My mother was routinely called in when I was in preschool and kindergarten to discuss my performance which outpaced the other children radically. I was one of those kids who drew in three point perspective at 4 or 5, spoke 4 languages as a baby, and plowed through dozens of books a week through childhood.

I tended to scare adults and learned quickly to modulate my apparent intelligence.

I’ve found that what you mentioned for “intelligence” gaps is happening again.

I seem to hold a very clear model of what LLM AI’s operate with in my head (I hold very large complex models and patterns in memory easily). I built LLM AI’s out of curiosity in the early 90’s. It has enabled me to speed up and broaden my work thousand-fold. I can use AI effortlessly do the work of large teams of software and process engineers who take months, in hours.

It’s beginning to unsettle my teams, when there’s a complex question or challenging piece of business now and I can solve it deterministically in software in minutes or hours.

◆ ◆ ◆ ◆

• ABOUT THIS TASK
Carry on the first-person account of early intellectual precocity and working with AI, picking up after its final sentence. The items that follow come from a separate source unrelated to the text.

• GIVEN DATA
◆ ◆ ◆ ◆

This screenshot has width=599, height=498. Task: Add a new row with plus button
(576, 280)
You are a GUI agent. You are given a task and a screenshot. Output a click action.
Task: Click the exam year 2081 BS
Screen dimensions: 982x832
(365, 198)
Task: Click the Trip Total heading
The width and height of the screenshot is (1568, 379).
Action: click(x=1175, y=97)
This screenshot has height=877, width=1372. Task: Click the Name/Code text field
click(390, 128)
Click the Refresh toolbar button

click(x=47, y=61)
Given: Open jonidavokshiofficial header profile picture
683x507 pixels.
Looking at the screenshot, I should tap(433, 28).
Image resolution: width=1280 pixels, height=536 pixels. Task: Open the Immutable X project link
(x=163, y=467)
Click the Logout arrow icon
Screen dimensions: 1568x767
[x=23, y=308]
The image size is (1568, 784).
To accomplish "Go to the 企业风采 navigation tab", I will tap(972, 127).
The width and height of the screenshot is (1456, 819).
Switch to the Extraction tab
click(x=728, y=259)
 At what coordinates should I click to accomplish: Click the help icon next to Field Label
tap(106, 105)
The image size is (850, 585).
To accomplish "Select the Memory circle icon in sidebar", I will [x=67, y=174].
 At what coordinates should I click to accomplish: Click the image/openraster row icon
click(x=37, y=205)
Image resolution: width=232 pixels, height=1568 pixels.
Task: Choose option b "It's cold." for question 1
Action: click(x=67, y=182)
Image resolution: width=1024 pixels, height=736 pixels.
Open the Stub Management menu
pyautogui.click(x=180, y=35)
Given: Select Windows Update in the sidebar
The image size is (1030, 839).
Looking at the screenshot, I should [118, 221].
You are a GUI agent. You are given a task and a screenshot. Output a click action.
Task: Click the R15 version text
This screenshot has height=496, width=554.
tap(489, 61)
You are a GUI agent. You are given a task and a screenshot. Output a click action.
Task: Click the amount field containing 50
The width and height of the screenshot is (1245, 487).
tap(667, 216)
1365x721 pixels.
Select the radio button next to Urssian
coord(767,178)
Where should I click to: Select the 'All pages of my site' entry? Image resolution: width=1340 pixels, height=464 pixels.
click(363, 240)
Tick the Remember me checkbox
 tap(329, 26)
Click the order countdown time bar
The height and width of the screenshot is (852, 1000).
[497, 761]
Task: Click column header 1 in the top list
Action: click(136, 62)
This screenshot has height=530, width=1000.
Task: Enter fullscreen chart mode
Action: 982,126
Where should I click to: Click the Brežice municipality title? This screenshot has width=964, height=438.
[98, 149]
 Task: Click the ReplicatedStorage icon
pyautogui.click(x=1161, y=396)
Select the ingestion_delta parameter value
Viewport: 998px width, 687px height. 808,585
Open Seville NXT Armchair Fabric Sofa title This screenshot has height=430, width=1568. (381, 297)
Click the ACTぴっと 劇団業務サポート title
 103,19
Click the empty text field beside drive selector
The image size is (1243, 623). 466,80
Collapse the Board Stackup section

◆ ◆ ◆ ◆

• WRITTEN REPLY
Only a few partners know that I can handle multiple complex delivery projects simultaneously now, and can outpace all our offshore software delivery teams.

That’s what’s going to happen the next few years with others like me.

Smarter people are gong to explode with possibilities with AI. I know of very few people who are tapping the information - my Niece (venture capital guru) has begun bypassing normal business analytics to get very focused results in minutes and not weeks for looking at companies.

The first generation of students are leaving college having always had AI. The smartest will be breakaway stunning, a dimension nobody has ever seen.